═══ DATASET EXCERPTS

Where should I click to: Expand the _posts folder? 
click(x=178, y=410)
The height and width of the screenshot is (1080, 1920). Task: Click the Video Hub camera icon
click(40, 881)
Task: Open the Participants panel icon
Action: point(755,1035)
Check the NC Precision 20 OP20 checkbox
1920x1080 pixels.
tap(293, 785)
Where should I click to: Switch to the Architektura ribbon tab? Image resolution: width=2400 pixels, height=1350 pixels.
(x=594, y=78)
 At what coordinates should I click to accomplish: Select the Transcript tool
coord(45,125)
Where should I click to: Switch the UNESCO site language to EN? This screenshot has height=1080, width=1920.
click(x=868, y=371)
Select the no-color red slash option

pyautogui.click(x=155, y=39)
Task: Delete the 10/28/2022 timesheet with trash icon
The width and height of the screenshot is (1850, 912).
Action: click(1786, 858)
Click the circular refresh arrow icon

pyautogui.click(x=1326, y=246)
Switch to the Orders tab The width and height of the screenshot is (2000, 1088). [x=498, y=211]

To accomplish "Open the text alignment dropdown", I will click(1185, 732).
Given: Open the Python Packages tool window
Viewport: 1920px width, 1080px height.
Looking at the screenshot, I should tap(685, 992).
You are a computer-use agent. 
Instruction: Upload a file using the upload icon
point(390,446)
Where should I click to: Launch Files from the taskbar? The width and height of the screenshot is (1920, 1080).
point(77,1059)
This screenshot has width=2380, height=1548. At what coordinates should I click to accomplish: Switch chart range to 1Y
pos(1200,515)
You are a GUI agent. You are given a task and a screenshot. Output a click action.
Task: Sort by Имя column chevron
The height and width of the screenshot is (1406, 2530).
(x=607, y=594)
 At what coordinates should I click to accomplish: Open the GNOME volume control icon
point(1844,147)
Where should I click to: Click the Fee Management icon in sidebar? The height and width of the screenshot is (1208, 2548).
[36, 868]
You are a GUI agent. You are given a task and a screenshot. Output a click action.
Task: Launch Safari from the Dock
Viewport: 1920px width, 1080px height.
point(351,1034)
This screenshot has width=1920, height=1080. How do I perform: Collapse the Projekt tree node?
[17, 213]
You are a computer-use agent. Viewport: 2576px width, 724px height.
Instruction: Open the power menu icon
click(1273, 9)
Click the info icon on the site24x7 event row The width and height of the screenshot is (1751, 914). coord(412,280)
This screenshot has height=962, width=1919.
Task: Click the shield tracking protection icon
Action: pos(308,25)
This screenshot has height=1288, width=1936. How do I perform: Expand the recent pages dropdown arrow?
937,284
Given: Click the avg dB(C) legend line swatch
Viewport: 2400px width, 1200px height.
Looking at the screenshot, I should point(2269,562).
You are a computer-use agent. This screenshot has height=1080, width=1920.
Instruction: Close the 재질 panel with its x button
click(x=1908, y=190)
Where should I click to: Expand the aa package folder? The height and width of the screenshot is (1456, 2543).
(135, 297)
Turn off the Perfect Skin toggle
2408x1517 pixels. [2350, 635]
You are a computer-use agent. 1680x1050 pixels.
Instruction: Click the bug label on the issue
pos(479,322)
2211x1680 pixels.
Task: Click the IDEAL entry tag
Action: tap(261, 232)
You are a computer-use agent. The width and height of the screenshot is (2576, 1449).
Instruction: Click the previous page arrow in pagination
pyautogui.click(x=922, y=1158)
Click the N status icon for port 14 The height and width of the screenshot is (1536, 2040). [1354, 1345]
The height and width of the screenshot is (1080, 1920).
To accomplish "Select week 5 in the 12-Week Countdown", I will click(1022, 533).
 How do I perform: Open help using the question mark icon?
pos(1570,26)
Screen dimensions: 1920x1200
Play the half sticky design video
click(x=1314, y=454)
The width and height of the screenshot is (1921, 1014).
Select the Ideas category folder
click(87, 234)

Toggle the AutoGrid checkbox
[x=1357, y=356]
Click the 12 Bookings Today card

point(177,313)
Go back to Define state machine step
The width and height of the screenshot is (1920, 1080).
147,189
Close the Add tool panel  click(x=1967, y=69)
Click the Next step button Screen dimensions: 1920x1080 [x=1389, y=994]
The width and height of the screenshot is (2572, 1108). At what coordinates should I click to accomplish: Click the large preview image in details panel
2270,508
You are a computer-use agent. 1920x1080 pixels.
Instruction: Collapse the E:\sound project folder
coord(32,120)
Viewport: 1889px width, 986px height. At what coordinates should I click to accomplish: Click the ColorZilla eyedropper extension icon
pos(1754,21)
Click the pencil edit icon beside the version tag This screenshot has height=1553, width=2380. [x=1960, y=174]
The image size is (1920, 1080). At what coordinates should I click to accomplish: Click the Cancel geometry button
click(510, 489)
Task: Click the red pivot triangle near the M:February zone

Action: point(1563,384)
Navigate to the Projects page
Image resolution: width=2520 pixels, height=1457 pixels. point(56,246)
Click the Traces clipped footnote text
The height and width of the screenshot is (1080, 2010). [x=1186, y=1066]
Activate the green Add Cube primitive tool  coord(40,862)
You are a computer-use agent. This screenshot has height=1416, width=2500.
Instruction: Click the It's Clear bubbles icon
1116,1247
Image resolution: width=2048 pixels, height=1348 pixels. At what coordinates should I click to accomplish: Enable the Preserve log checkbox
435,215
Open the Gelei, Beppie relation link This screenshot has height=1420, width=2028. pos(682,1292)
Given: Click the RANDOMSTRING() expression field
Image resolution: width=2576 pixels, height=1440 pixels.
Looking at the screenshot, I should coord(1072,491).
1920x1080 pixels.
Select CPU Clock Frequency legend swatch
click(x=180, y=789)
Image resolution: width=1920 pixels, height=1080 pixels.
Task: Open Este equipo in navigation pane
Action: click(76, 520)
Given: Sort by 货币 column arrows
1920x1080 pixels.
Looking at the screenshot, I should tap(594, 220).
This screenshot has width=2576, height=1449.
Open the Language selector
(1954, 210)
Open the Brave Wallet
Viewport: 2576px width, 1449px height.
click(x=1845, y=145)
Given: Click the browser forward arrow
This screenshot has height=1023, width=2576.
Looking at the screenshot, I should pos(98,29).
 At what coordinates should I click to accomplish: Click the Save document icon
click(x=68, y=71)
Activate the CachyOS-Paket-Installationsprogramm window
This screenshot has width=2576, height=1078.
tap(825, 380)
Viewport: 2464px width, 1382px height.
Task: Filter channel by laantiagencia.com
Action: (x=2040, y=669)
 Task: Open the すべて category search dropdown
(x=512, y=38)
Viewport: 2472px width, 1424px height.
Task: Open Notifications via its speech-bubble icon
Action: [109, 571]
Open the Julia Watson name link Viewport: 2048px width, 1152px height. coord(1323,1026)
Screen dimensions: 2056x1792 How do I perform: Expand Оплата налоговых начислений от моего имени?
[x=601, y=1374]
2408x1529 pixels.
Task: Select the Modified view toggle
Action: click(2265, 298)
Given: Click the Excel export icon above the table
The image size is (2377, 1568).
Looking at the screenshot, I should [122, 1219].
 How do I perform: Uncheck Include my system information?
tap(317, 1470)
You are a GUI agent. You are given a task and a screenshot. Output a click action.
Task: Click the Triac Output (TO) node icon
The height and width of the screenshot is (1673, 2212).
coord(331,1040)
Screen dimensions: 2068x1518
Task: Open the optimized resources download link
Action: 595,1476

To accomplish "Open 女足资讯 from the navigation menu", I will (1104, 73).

══════

WHAT IS REQUIRED: Write down all of the listing exactly.

TASK SOLUTION:
Where should I click to: Expand the _posts folder? 
click(x=178, y=410)
The height and width of the screenshot is (1080, 1920). Task: Click the Video Hub camera icon
click(40, 881)
Task: Open the Participants panel icon
Action: point(755,1035)
Check the NC Precision 20 OP20 checkbox
1920x1080 pixels.
tap(293, 785)
Where should I click to: Switch to the Architektura ribbon tab? Image resolution: width=2400 pixels, height=1350 pixels.
(x=594, y=78)
 At what coordinates should I click to accomplish: Select the Transcript tool
coord(45,125)
Where should I click to: Switch the UNESCO site language to EN? This screenshot has height=1080, width=1920.
click(x=868, y=371)
Select the no-color red slash option

pyautogui.click(x=155, y=39)
Task: Delete the 10/28/2022 timesheet with trash icon
The width and height of the screenshot is (1850, 912).
Action: click(1786, 858)
Click the circular refresh arrow icon

pyautogui.click(x=1326, y=246)
Switch to the Orders tab The width and height of the screenshot is (2000, 1088). [x=498, y=211]

To accomplish "Open the text alignment dropdown", I will click(1185, 732).
Given: Open the Python Packages tool window
Viewport: 1920px width, 1080px height.
Looking at the screenshot, I should tap(685, 992).
You are a computer-use agent. 
Instruction: Upload a file using the upload icon
point(390,446)
Where should I click to: Launch Files from the taskbar? The width and height of the screenshot is (1920, 1080).
point(77,1059)
This screenshot has width=2380, height=1548. At what coordinates should I click to accomplish: Switch chart range to 1Y
pos(1200,515)
You are a GUI agent. You are given a task and a screenshot. Output a click action.
Task: Sort by Имя column chevron
The height and width of the screenshot is (1406, 2530).
(x=607, y=594)
 At what coordinates should I click to accomplish: Open the GNOME volume control icon
point(1844,147)
Where should I click to: Click the Fee Management icon in sidebar? The height and width of the screenshot is (1208, 2548).
[36, 868]
You are a GUI agent. You are given a task and a screenshot. Output a click action.
Task: Launch Safari from the Dock
Viewport: 1920px width, 1080px height.
point(351,1034)
This screenshot has width=1920, height=1080. How do I perform: Collapse the Projekt tree node?
[17, 213]
You are a computer-use agent. Viewport: 2576px width, 724px height.
Instruction: Open the power menu icon
click(1273, 9)
Click the info icon on the site24x7 event row The width and height of the screenshot is (1751, 914). coord(412,280)
This screenshot has height=962, width=1919.
Task: Click the shield tracking protection icon
Action: pos(308,25)
This screenshot has height=1288, width=1936. How do I perform: Expand the recent pages dropdown arrow?
937,284
Given: Click the avg dB(C) legend line swatch
Viewport: 2400px width, 1200px height.
Looking at the screenshot, I should point(2269,562).
You are a computer-use agent. This screenshot has height=1080, width=1920.
Instruction: Close the 재질 panel with its x button
click(x=1908, y=190)
Where should I click to: Expand the aa package folder? The height and width of the screenshot is (1456, 2543).
(135, 297)
Turn off the Perfect Skin toggle
2408x1517 pixels. [2350, 635]
You are a computer-use agent. 1680x1050 pixels.
Instruction: Click the bug label on the issue
pos(479,322)
2211x1680 pixels.
Task: Click the IDEAL entry tag
Action: tap(261, 232)
You are a computer-use agent. The width and height of the screenshot is (2576, 1449).
Instruction: Click the previous page arrow in pagination
pyautogui.click(x=922, y=1158)
Click the N status icon for port 14 The height and width of the screenshot is (1536, 2040). [1354, 1345]
The height and width of the screenshot is (1080, 1920).
To accomplish "Select week 5 in the 12-Week Countdown", I will click(1022, 533).
 How do I perform: Open help using the question mark icon?
pos(1570,26)
Screen dimensions: 1920x1200
Play the half sticky design video
click(x=1314, y=454)
The width and height of the screenshot is (1921, 1014).
Select the Ideas category folder
click(87, 234)

Toggle the AutoGrid checkbox
[x=1357, y=356]
Click the 12 Bookings Today card

point(177,313)
Go back to Define state machine step
The width and height of the screenshot is (1920, 1080).
147,189
Close the Add tool panel  click(x=1967, y=69)
Click the Next step button Screen dimensions: 1920x1080 [x=1389, y=994]
The width and height of the screenshot is (2572, 1108). At what coordinates should I click to accomplish: Click the large preview image in details panel
2270,508
You are a computer-use agent. 1920x1080 pixels.
Instruction: Collapse the E:\sound project folder
coord(32,120)
Viewport: 1889px width, 986px height. At what coordinates should I click to accomplish: Click the ColorZilla eyedropper extension icon
pos(1754,21)
Click the pencil edit icon beside the version tag This screenshot has height=1553, width=2380. [x=1960, y=174]
The image size is (1920, 1080). At what coordinates should I click to accomplish: Click the Cancel geometry button
click(510, 489)
Task: Click the red pivot triangle near the M:February zone

Action: point(1563,384)
Navigate to the Projects page
Image resolution: width=2520 pixels, height=1457 pixels. point(56,246)
Click the Traces clipped footnote text
The height and width of the screenshot is (1080, 2010). [x=1186, y=1066]
Activate the green Add Cube primitive tool  coord(40,862)
You are a computer-use agent. This screenshot has height=1416, width=2500.
Instruction: Click the It's Clear bubbles icon
1116,1247
Image resolution: width=2048 pixels, height=1348 pixels. At what coordinates should I click to accomplish: Enable the Preserve log checkbox
435,215
Open the Gelei, Beppie relation link This screenshot has height=1420, width=2028. pos(682,1292)
Given: Click the RANDOMSTRING() expression field
Image resolution: width=2576 pixels, height=1440 pixels.
Looking at the screenshot, I should coord(1072,491).
1920x1080 pixels.
Select CPU Clock Frequency legend swatch
click(x=180, y=789)
Image resolution: width=1920 pixels, height=1080 pixels.
Task: Open Este equipo in navigation pane
Action: click(76, 520)
Given: Sort by 货币 column arrows
1920x1080 pixels.
Looking at the screenshot, I should tap(594, 220).
This screenshot has width=2576, height=1449.
Open the Language selector
(1954, 210)
Open the Brave Wallet
Viewport: 2576px width, 1449px height.
click(x=1845, y=145)
Given: Click the browser forward arrow
This screenshot has height=1023, width=2576.
Looking at the screenshot, I should pos(98,29).
 At what coordinates should I click to accomplish: Click the Save document icon
click(x=68, y=71)
Activate the CachyOS-Paket-Installationsprogramm window
This screenshot has width=2576, height=1078.
tap(825, 380)
Viewport: 2464px width, 1382px height.
Task: Filter channel by laantiagencia.com
Action: (x=2040, y=669)
 Task: Open the すべて category search dropdown
(x=512, y=38)
Viewport: 2472px width, 1424px height.
Task: Open Notifications via its speech-bubble icon
Action: [109, 571]
Open the Julia Watson name link Viewport: 2048px width, 1152px height. coord(1323,1026)
Screen dimensions: 2056x1792 How do I perform: Expand Оплата налоговых начислений от моего имени?
[x=601, y=1374]
2408x1529 pixels.
Task: Select the Modified view toggle
Action: click(2265, 298)
Given: Click the Excel export icon above the table
The image size is (2377, 1568).
Looking at the screenshot, I should [122, 1219].
 How do I perform: Uncheck Include my system information?
tap(317, 1470)
You are a GUI agent. You are given a task and a screenshot. Output a click action.
Task: Click the Triac Output (TO) node icon
The height and width of the screenshot is (1673, 2212).
coord(331,1040)
Screen dimensions: 2068x1518
Task: Open the optimized resources download link
Action: 595,1476

To accomplish "Open 女足资讯 from the navigation menu", I will (1104, 73).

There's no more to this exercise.